▶ [Work task]
Could you transcribe exactly the lines from the one containing "You are a GUI" through the last line of the records below, leaving out the pictures?

########

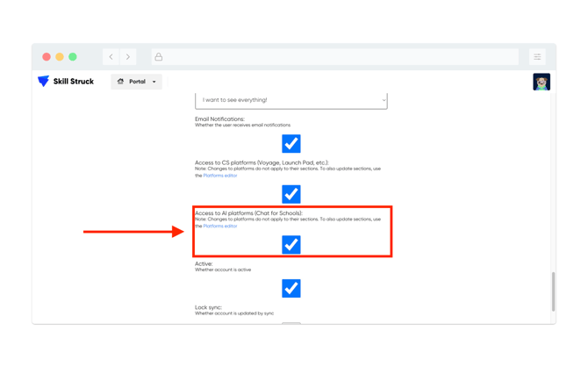Click the home icon in Portal button

point(121,82)
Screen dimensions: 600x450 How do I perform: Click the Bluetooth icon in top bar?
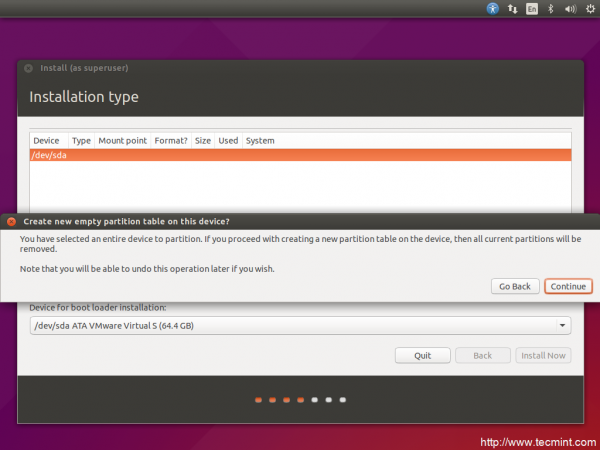pos(551,8)
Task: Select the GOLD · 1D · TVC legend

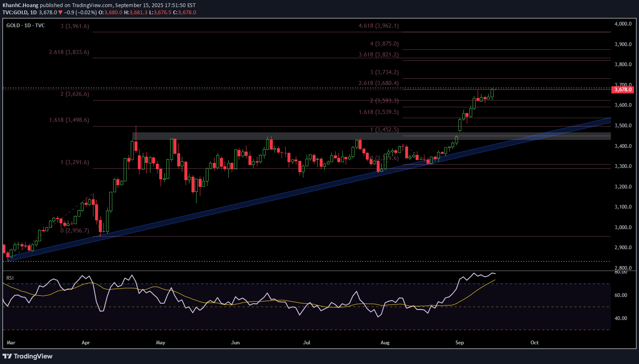Action: tap(26, 26)
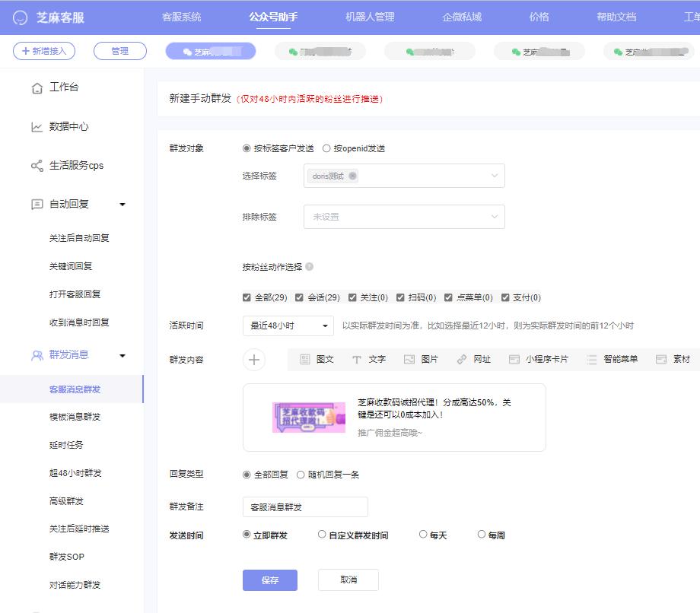
Task: Click the 保存 save button
Action: [x=270, y=580]
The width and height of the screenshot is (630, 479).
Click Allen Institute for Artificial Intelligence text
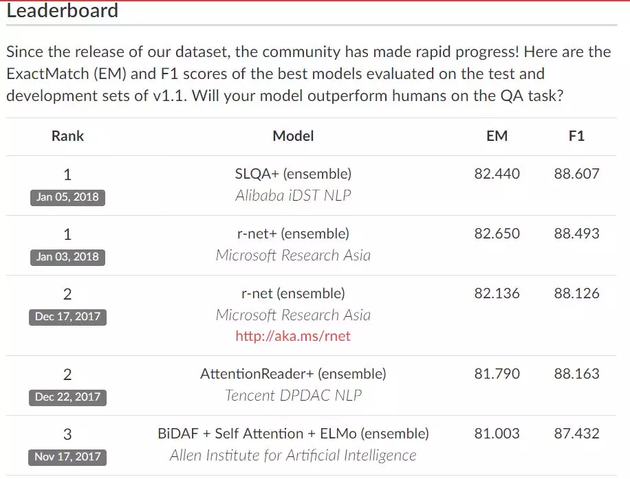coord(293,455)
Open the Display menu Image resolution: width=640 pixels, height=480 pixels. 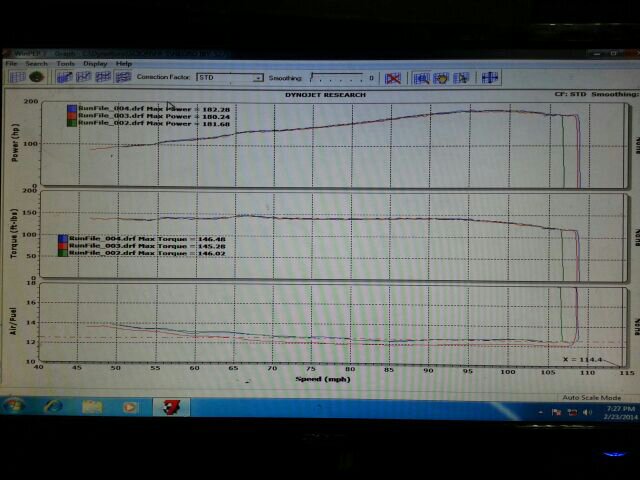95,64
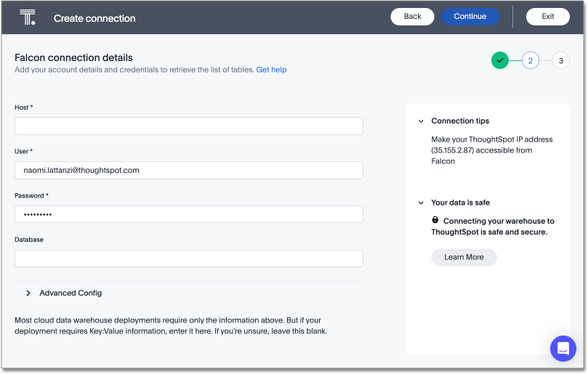Click the Advanced Config label text
The width and height of the screenshot is (588, 374).
pyautogui.click(x=71, y=293)
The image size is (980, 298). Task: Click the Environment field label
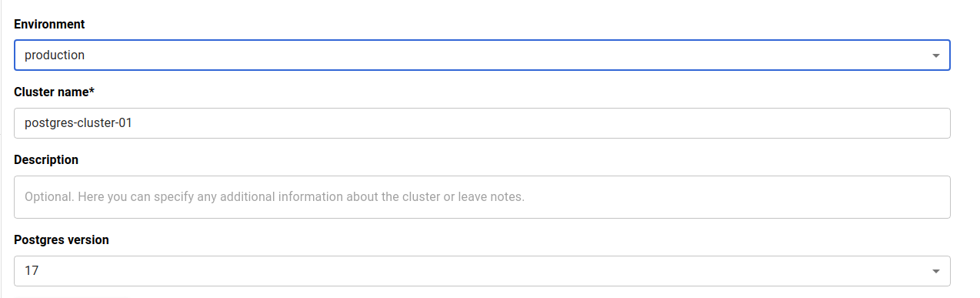coord(49,25)
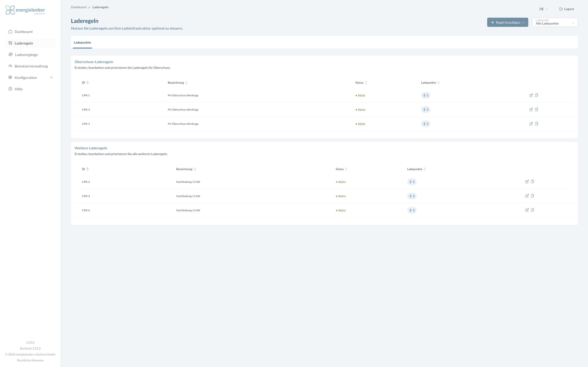Copy the CPR-3 rule
The width and height of the screenshot is (588, 367).
coord(536,109)
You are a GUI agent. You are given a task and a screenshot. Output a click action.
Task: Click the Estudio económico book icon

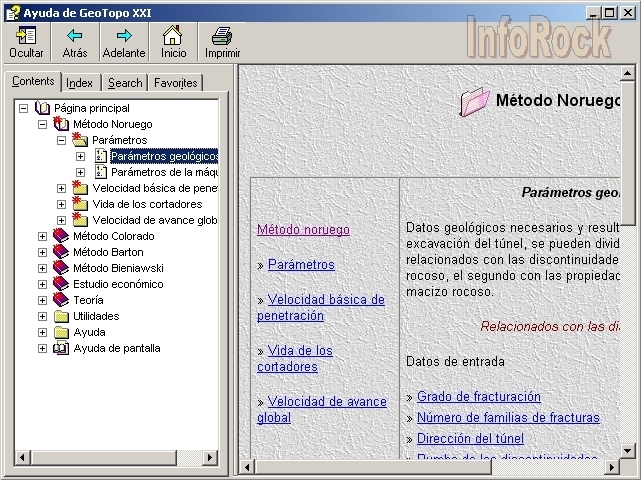coord(61,284)
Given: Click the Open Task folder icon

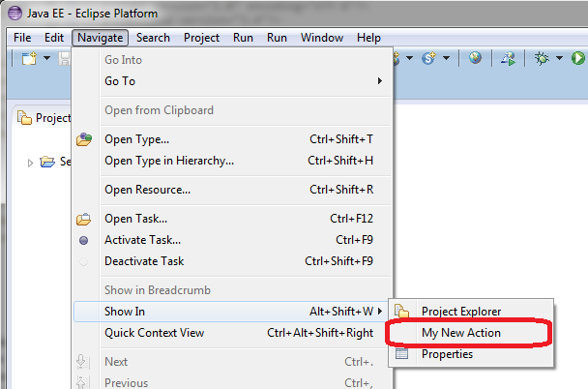Looking at the screenshot, I should (84, 219).
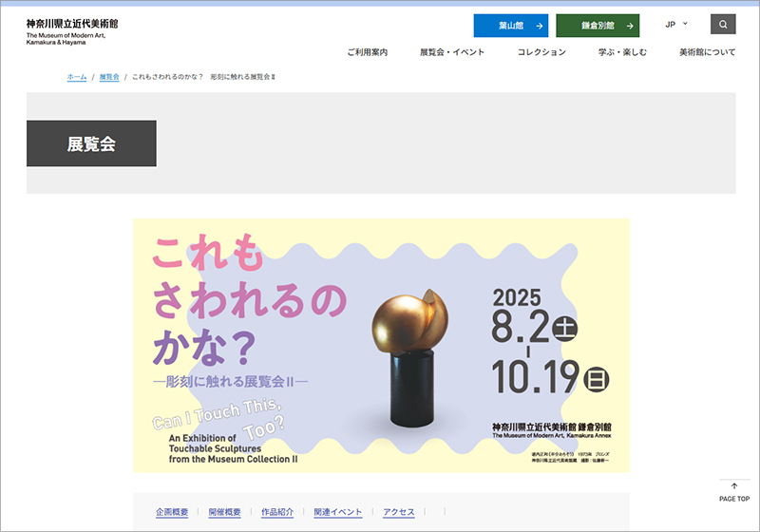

########

▶ [Worked solution]
You are a GUI agent. You are given a task and a screenshot. Output a click action.
Task: Click the Estudio económico book icon

coord(61,284)
Given: Click the Open Task folder icon

Looking at the screenshot, I should (84, 219).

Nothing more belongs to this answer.